The Log9 Collapse: How The Battery Tech Startup Fell From Glory
Amid the BluSmart-Gensol saga, which has become the new focal point for the debate around startup corporate governance lapses, the downfall of Log9 Materials has largely gone under the radar.
After raising more than $60 Mn from VCs and industry majors, Log9 has struggled to adapt to the shifting realities of the Indian EV battery market.
After multiple pivots and technology failures, the 2015-founded EV startup is now embroiled in legal battles with customers and burdened with mounting debt. Key decisions taken by the company around battery chemistries have proven to be strategic mistakes.
Under severe financial pressure since last year, Log9 has laid off the majority of its workforce, lost a cofounder and is in the process of selling parts of itself to save the ship.

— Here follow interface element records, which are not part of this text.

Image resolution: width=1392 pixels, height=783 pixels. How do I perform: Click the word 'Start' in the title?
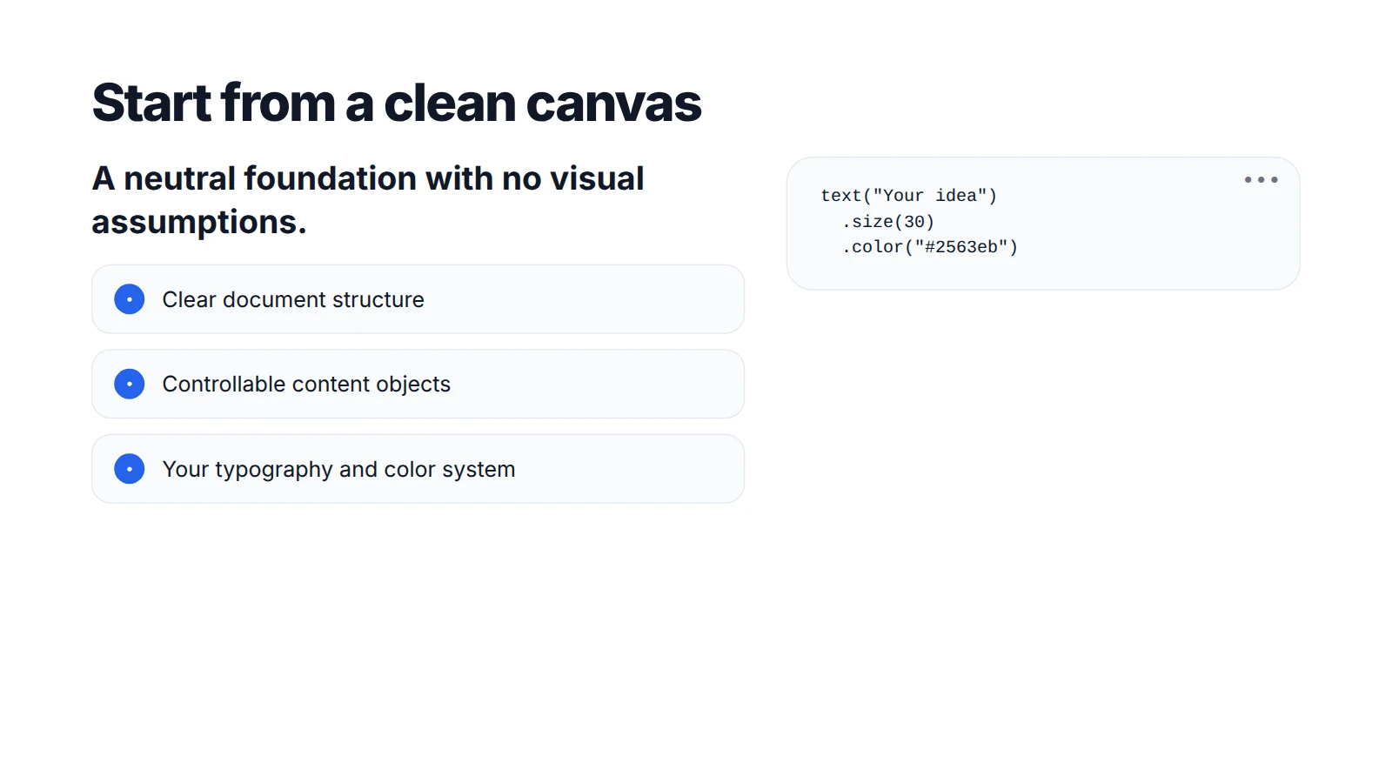click(x=151, y=103)
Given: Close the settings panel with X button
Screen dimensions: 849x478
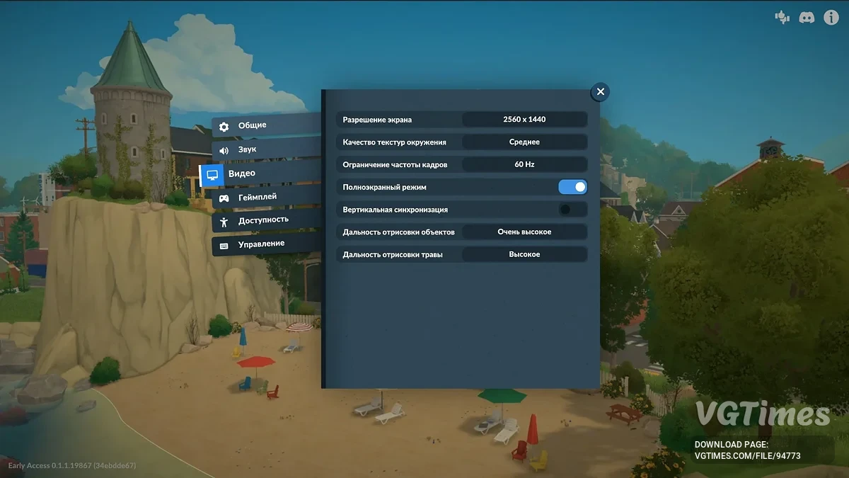Looking at the screenshot, I should (600, 91).
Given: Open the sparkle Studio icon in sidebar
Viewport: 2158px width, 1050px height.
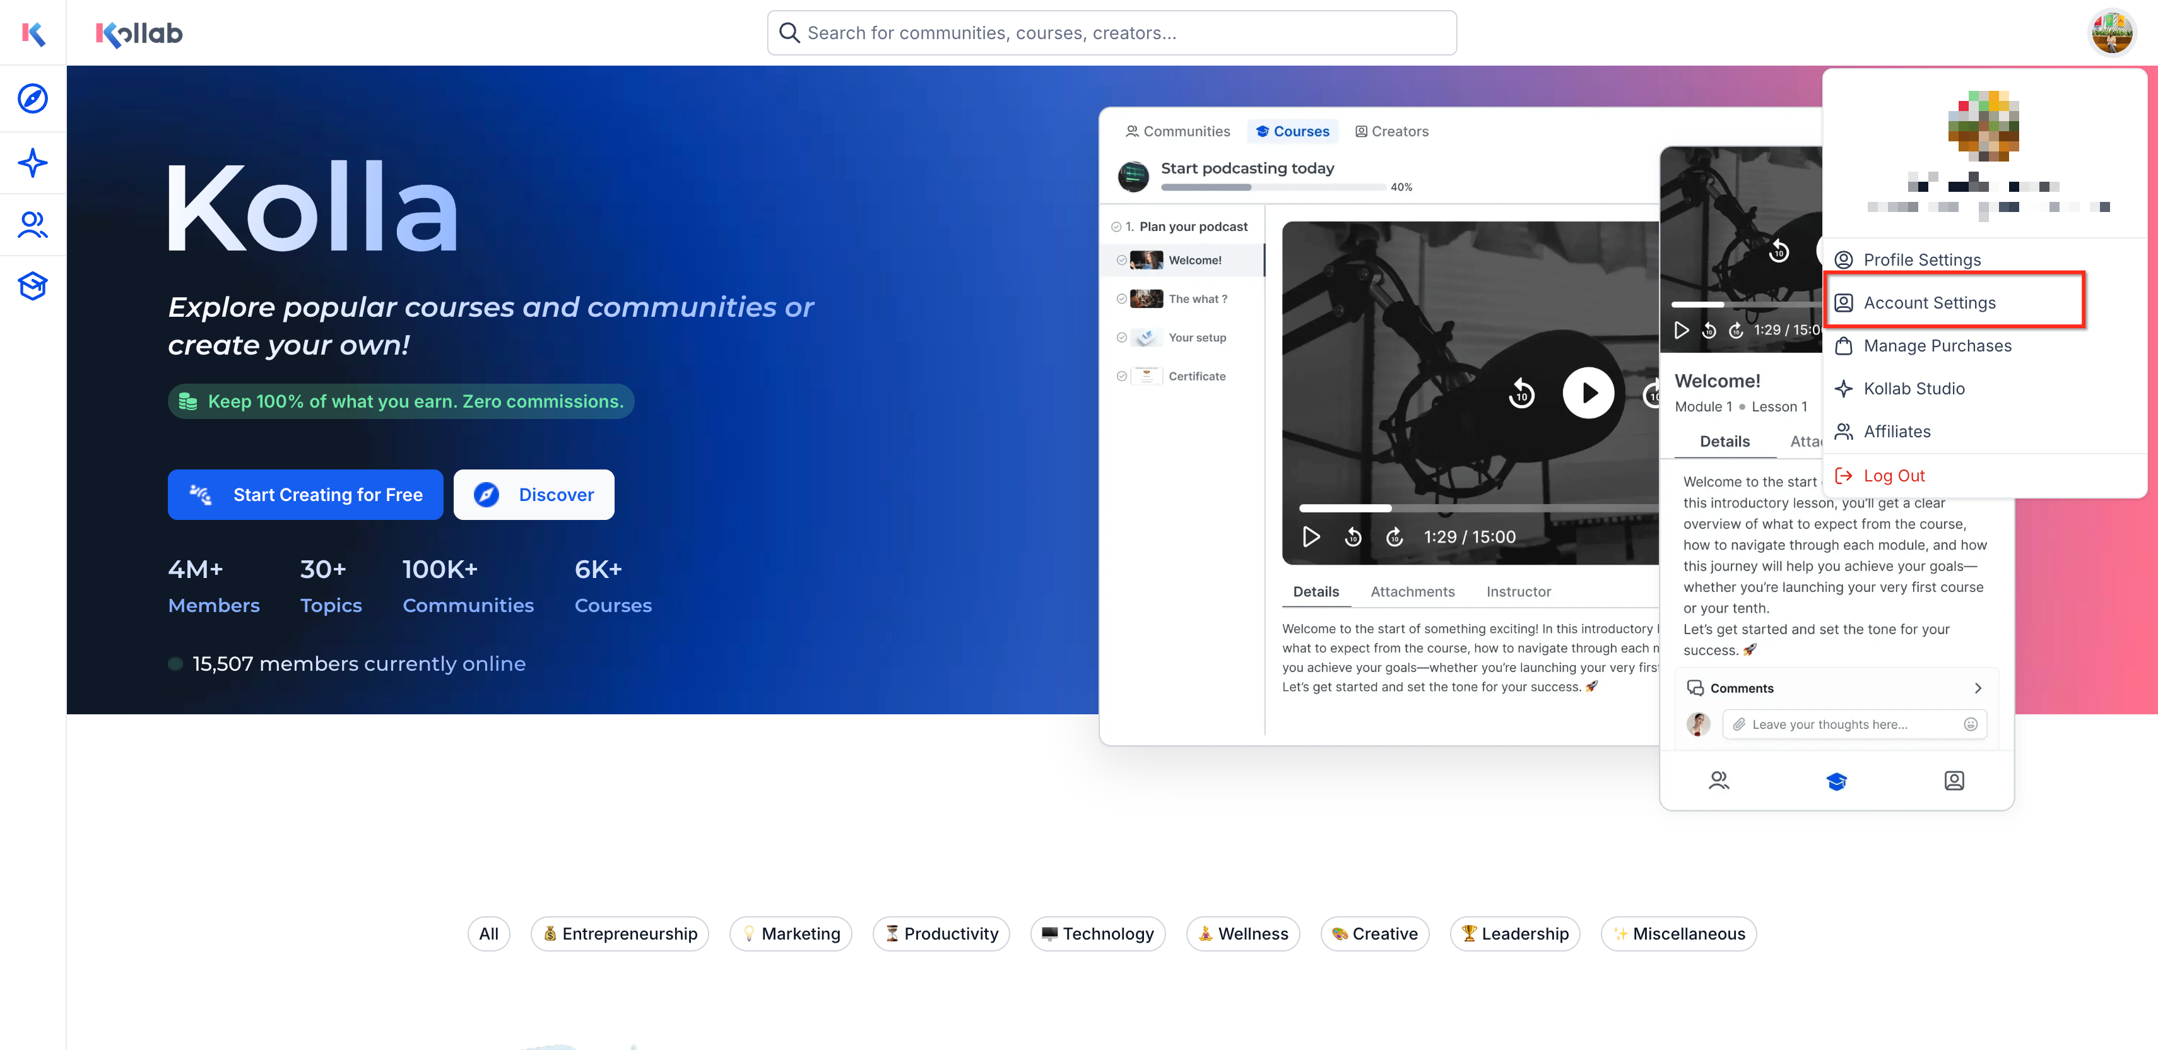Looking at the screenshot, I should [33, 163].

Sources told Inc42 that hardly any employees remain at the company. While its Bengaluru and Delhi facilities are open, physical centres in Hyderabad, Jaipur, Mumbai, and Chennai have been completely shut down.
So what went wrong for the company, which was once heralded as India’s deeptech darling? How did a company that made headlines until 2023 for its bold claims around India-manufactured cutting-edge battery and cell technology fall apart so quickly?
Well, the answer isn’t straightforward, and it involves several layers from the company’s tech stack, its decision to pursue leasing model and its failure to address customer issues. Employees also blame the management for steering the ship into directions that were not profitable. There was also a fundamental misjudgment of how to scale a tech and asset-heavy business using VC money, employees said.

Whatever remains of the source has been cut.